Molecular mechanisms of the antiproliferative effect of beraprost, a prostacyclin agonist, in murine vascular smooth muscle cells

Prostacyclin (PGI₂) has been shown to inhibit proliferation in vascular smooth muscle cells. To clarify the underlying molecular mechanism, we investigated the vasoprotection of beraprost (a PGI₂ agonist) both in vivo and in vitro. Beraprost eliminated increases in proliferation of rat aortic smooth muscle cells (RASMCs) by 12-O-tetradecanoylphorbol 13-acetate, and enhanced the peroxisome proliferator-activated receptor-delta (PPARδ) and inducible nitric oxide synthetase (iNOS) expressions, which were associated with the antiproliferative action of beraprost according to inhibition experiments by [³H]thymidine incorporation.
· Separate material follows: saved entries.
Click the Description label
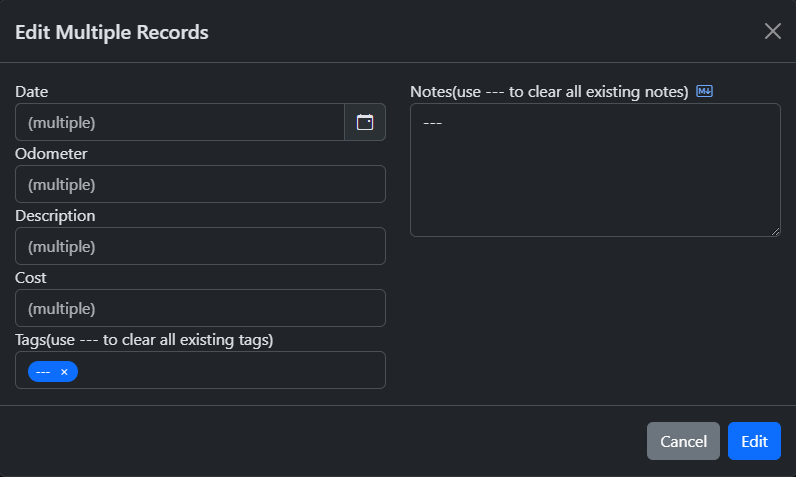This screenshot has height=477, width=796. pos(55,216)
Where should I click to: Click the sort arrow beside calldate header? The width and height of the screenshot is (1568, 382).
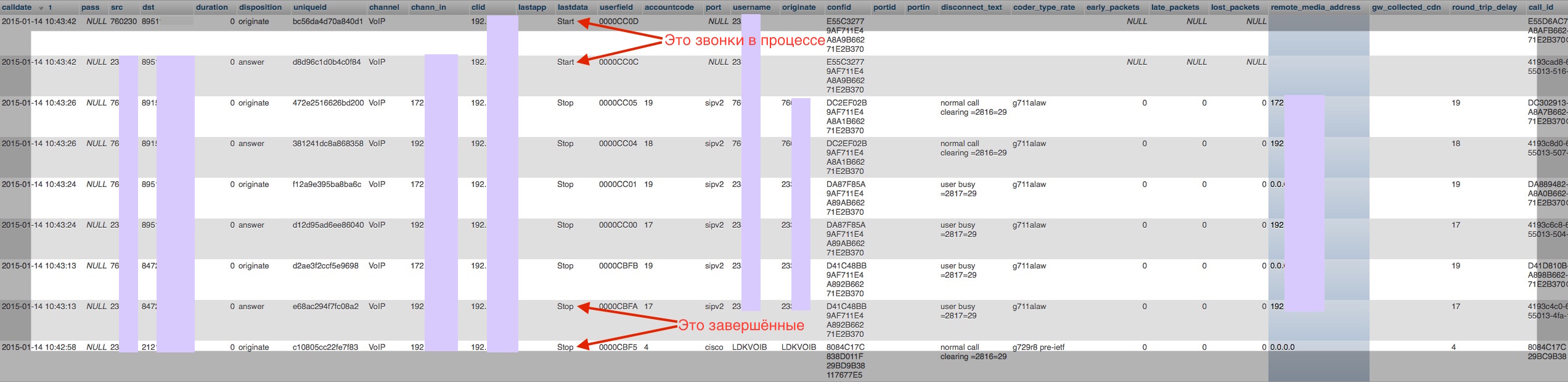pos(41,8)
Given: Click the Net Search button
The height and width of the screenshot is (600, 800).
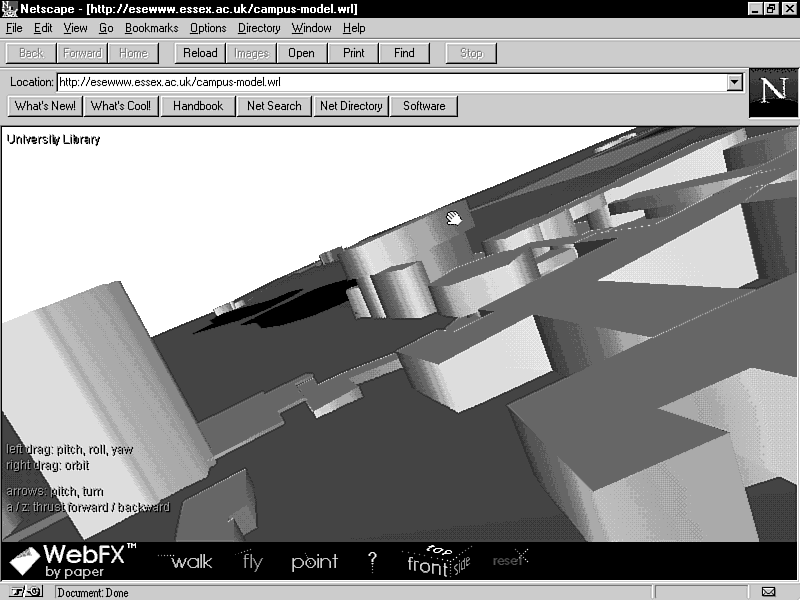Looking at the screenshot, I should click(274, 106).
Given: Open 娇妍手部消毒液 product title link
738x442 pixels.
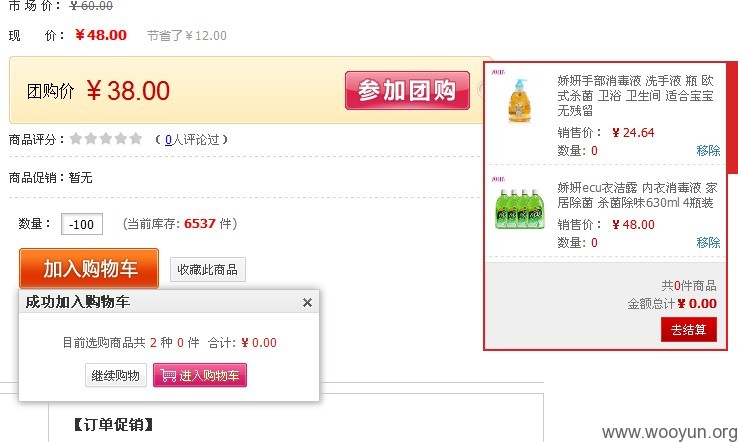Looking at the screenshot, I should [x=635, y=96].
Additionally, elimination of iNOS activity by PPARδ antagonists suggested that iNOS is the downstream target of PPARδ. Furthermore, beraprost increased both consensus PPARδ-responsive element (PPRE)-driven luciferase activity and the binding activity of the PPARδ to the putative PPRE in the iNOS promoter; nevertheless, it was abolished by PPARδ antagonists. Deletion of PPRE (-1,349/-1,330) in the iNOS promoter region (-1,359/+2) strongly reduced promoter-driven activity, representing a novel mechanism of iNOS induction by beraprost. Consistent with this, PPARδ and the concomitant iNOS induction by beraprost were also evident in vivo. Beraprost-mediated protection in a murine model of balloon angioplasty was significantly attenuated by 13S-HODE, a PPARδ antagonist. Taken together, the results suggest that the causal relationship between PPARδ and iNOS contributes to the vasoprotective action of beraprost in RASMCs.